Collected data entries
_ _ _

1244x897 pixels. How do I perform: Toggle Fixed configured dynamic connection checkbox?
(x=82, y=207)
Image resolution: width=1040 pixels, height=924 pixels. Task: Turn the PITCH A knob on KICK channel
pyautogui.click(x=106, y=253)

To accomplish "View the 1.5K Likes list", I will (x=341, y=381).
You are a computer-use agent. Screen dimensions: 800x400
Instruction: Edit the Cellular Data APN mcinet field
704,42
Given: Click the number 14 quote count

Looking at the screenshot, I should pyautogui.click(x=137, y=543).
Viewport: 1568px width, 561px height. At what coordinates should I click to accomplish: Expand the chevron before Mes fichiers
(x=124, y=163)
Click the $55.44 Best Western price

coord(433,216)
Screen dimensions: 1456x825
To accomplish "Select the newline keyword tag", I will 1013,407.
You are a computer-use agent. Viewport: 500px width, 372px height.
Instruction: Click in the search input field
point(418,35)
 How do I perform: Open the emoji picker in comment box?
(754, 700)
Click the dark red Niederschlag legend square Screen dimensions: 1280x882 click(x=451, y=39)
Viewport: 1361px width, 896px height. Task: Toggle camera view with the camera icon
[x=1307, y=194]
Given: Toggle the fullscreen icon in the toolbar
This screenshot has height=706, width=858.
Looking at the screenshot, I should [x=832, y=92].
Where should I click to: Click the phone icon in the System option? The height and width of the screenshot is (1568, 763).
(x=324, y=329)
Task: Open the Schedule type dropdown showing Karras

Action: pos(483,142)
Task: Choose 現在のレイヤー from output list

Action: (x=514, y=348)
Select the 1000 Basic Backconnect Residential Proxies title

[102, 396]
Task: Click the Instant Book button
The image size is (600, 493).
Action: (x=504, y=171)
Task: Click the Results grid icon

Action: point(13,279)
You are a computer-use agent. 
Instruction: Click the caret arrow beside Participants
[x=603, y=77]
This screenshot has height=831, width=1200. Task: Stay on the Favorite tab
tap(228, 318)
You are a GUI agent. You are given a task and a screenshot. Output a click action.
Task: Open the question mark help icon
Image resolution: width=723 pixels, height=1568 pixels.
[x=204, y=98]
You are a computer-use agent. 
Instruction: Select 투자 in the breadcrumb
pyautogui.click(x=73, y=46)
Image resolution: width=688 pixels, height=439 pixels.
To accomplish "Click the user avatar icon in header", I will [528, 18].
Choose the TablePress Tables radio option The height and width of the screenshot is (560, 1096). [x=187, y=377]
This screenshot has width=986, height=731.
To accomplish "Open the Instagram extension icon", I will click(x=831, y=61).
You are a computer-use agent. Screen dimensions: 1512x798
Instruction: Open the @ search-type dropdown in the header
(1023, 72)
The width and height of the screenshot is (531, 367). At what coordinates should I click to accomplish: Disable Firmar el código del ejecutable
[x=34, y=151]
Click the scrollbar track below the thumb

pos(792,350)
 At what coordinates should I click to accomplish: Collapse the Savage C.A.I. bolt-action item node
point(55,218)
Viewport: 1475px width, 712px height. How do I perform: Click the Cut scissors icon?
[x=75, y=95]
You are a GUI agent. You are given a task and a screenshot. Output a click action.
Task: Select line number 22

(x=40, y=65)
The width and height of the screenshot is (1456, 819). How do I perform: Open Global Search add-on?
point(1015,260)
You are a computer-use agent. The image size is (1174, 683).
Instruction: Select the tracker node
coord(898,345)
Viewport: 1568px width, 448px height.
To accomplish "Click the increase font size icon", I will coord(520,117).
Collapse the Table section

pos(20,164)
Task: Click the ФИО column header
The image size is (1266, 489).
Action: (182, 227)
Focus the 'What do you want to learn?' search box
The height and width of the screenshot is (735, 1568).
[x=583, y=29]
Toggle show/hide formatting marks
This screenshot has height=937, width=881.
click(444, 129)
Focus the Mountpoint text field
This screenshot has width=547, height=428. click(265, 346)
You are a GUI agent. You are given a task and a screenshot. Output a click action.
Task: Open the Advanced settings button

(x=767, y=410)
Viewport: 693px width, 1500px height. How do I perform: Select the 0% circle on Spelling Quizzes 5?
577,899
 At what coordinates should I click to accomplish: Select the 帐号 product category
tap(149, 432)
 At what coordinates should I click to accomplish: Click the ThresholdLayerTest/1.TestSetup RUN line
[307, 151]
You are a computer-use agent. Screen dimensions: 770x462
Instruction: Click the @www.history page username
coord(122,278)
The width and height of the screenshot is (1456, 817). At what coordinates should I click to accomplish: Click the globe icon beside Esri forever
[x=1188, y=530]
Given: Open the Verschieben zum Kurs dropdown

_ _ _

# WORK TO COMPLETE
Each of the entries must be set down again exactly.

# YOUR SOLUTION
1244x897 pixels. How do I perform: Toggle Fixed configured dynamic connection checkbox?
(x=82, y=207)
Image resolution: width=1040 pixels, height=924 pixels. Task: Turn the PITCH A knob on KICK channel
pyautogui.click(x=106, y=253)

To accomplish "View the 1.5K Likes list", I will (x=341, y=381).
You are a computer-use agent. Screen dimensions: 800x400
Instruction: Edit the Cellular Data APN mcinet field
704,42
Given: Click the number 14 quote count

Looking at the screenshot, I should pyautogui.click(x=137, y=543).
Viewport: 1568px width, 561px height. At what coordinates should I click to accomplish: Expand the chevron before Mes fichiers
(x=124, y=163)
Click the $55.44 Best Western price

coord(433,216)
Screen dimensions: 1456x825
To accomplish "Select the newline keyword tag", I will 1013,407.
You are a computer-use agent. Viewport: 500px width, 372px height.
Instruction: Click in the search input field
point(418,35)
 How do I perform: Open the emoji picker in comment box?
(754, 700)
Click the dark red Niederschlag legend square Screen dimensions: 1280x882 click(x=451, y=39)
Viewport: 1361px width, 896px height. Task: Toggle camera view with the camera icon
[x=1307, y=194]
Given: Toggle the fullscreen icon in the toolbar
This screenshot has height=706, width=858.
Looking at the screenshot, I should [x=832, y=92].
Where should I click to: Click the phone icon in the System option? The height and width of the screenshot is (1568, 763).
(x=324, y=329)
Task: Open the Schedule type dropdown showing Karras

Action: pos(483,142)
Task: Choose 現在のレイヤー from output list

Action: (x=514, y=348)
Select the 1000 Basic Backconnect Residential Proxies title

[102, 396]
Task: Click the Instant Book button
The image size is (600, 493).
Action: (x=504, y=171)
Task: Click the Results grid icon

Action: point(13,279)
You are a computer-use agent. 
Instruction: Click the caret arrow beside Participants
[x=603, y=77]
This screenshot has height=831, width=1200. Task: Stay on the Favorite tab
tap(228, 318)
You are a GUI agent. You are given a task and a screenshot. Output a click action.
Task: Open the question mark help icon
Image resolution: width=723 pixels, height=1568 pixels.
[x=204, y=98]
You are a computer-use agent. 
Instruction: Select 투자 in the breadcrumb
pyautogui.click(x=73, y=46)
Image resolution: width=688 pixels, height=439 pixels.
To accomplish "Click the user avatar icon in header", I will [528, 18].
Choose the TablePress Tables radio option The height and width of the screenshot is (560, 1096). [x=187, y=377]
This screenshot has width=986, height=731.
To accomplish "Open the Instagram extension icon", I will click(x=831, y=61).
You are a computer-use agent. Screen dimensions: 1512x798
Instruction: Open the @ search-type dropdown in the header
(1023, 72)
The width and height of the screenshot is (531, 367). At what coordinates should I click to accomplish: Disable Firmar el código del ejecutable
[x=34, y=151]
Click the scrollbar track below the thumb

pos(792,350)
 At what coordinates should I click to accomplish: Collapse the Savage C.A.I. bolt-action item node
point(55,218)
Viewport: 1475px width, 712px height. How do I perform: Click the Cut scissors icon?
[x=75, y=95]
You are a GUI agent. You are given a task and a screenshot. Output a click action.
Task: Select line number 22

(x=40, y=65)
The width and height of the screenshot is (1456, 819). How do I perform: Open Global Search add-on?
point(1015,260)
You are a computer-use agent. The image size is (1174, 683).
Instruction: Select the tracker node
coord(898,345)
Viewport: 1568px width, 448px height.
To accomplish "Click the increase font size icon", I will coord(520,117).
Collapse the Table section

pos(20,164)
Task: Click the ФИО column header
The image size is (1266, 489).
Action: (182, 227)
Focus the 'What do you want to learn?' search box
The height and width of the screenshot is (735, 1568).
[x=583, y=29]
Toggle show/hide formatting marks
This screenshot has height=937, width=881.
click(444, 129)
Focus the Mountpoint text field
This screenshot has width=547, height=428. click(265, 346)
You are a GUI agent. You are given a task and a screenshot. Output a click action.
Task: Open the Advanced settings button

(x=767, y=410)
Viewport: 693px width, 1500px height. How do I perform: Select the 0% circle on Spelling Quizzes 5?
577,899
 At what coordinates should I click to accomplish: Select the 帐号 product category
tap(149, 432)
 At what coordinates should I click to accomplish: Click the ThresholdLayerTest/1.TestSetup RUN line
[307, 151]
You are a computer-use agent. Screen dimensions: 770x462
Instruction: Click the @www.history page username
coord(122,278)
The width and height of the screenshot is (1456, 817). At what coordinates should I click to accomplish: Click the globe icon beside Esri forever
[x=1188, y=530]
Given: Open the Verschieben zum Kurs dropdown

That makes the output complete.